Moraes ignora sanções dos EUA, garante continuidade de julgamentos e manda recado a articuladores: “as ações prosseguirão”

O ministro do Supremo Tribunal Federal (STF) Alexandre de Moraes afirmou nesta quinta-feira (1) que a Corte não reconhecerá as sanções impostas pelo governo dos Estados Unidos contra ele nem as ameaças dirigidas a outros ministros e autoridades brasileiras.
“As ações prosseguirão. O rito processual do Supremo Tribunal Federal não se adiantará, não se atrasará. O rito processual do Supremo Tribunal Federal irá ignorar as sanções praticadas. Este relator irá ignorar as sanções que foram praticadas e continuar trabalhando, como vem fazendo tanto no Plenário quanto na Primeira Turma, sempre de forma colegiada, diferentemente das mentiras, das inverdades, da desinformação das redes sociais.
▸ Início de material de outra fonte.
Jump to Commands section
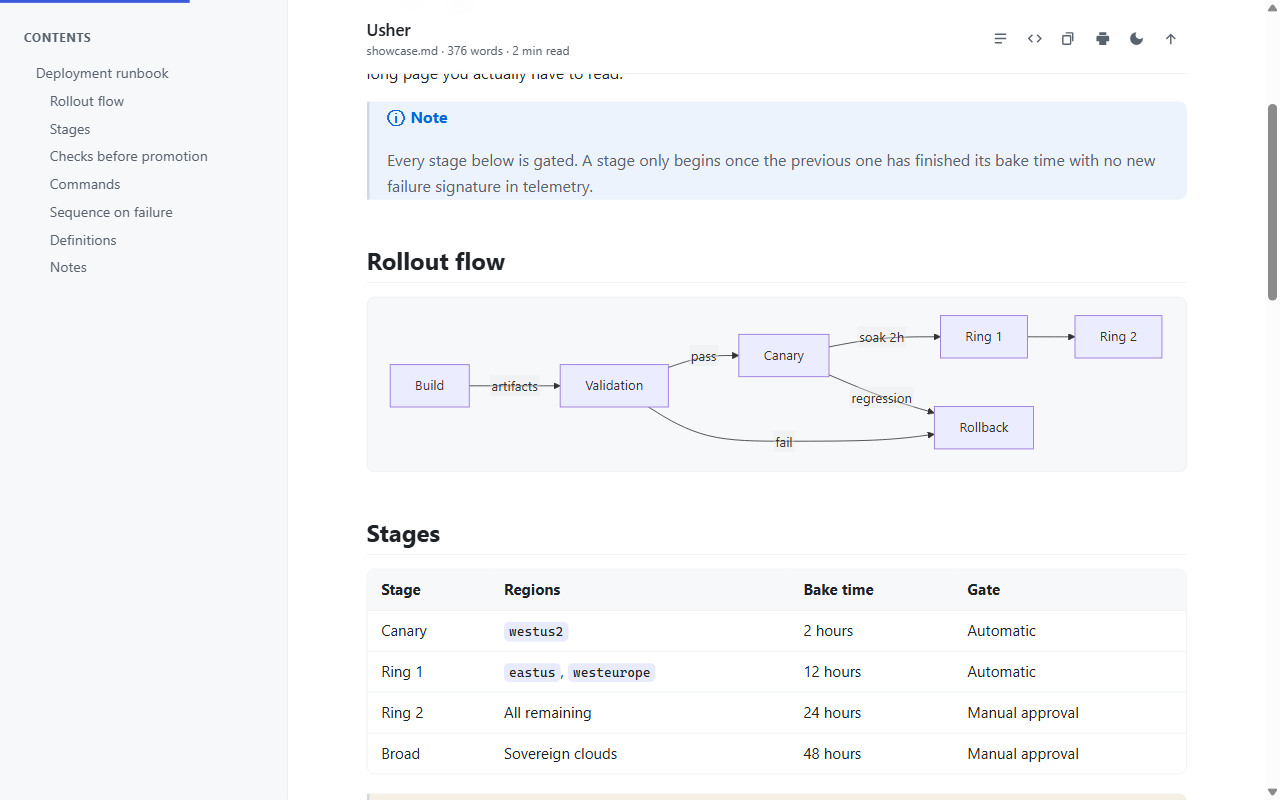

O devido processo legal no Supremo Tribunal Federal é sempre realizado pelo colegiado”, destacou o ministro.
O magistrado afirmou que o Supremo Tribunal Federal deverá julgar e concluir, no segundo semestre deste ano, as ações penais relacionadas aos quatro núcleos investigados na trama golpista. Entre os réus está o ex-presidente Jair Bolsonaro.
Moraes também comentou sobre iniciativas que buscam aplicar no Brasil dispositivos da Lei Magnitsky — legislação dos Estados Unidos que permite sanções contra autoridades estrangeiras acusadas de violações de direitos humanos ou corrupção. Ele mandou recado aos políticos que articulam a medida. “Acham que estão lidando também com milicianos. Mas não estão. Estão lidando com ministros da Suprema Corte Brasileira.”
Segundo o ministro, o STF continuará atuando normalmente diante de pressões. “Não haverá covarde rendição dos ministros da Suprema Corte Brasileira. Engana-se essa organização criminosa miliciana em esperar fraqueza institucional ou debilidade democrática”, disse Moraes, que afirmou que o tribunal seguirá exercendo suas funções conforme previsto na Constituição. “Não aceitará coações, obstruções ou tentativas de novo golpe de Estado.”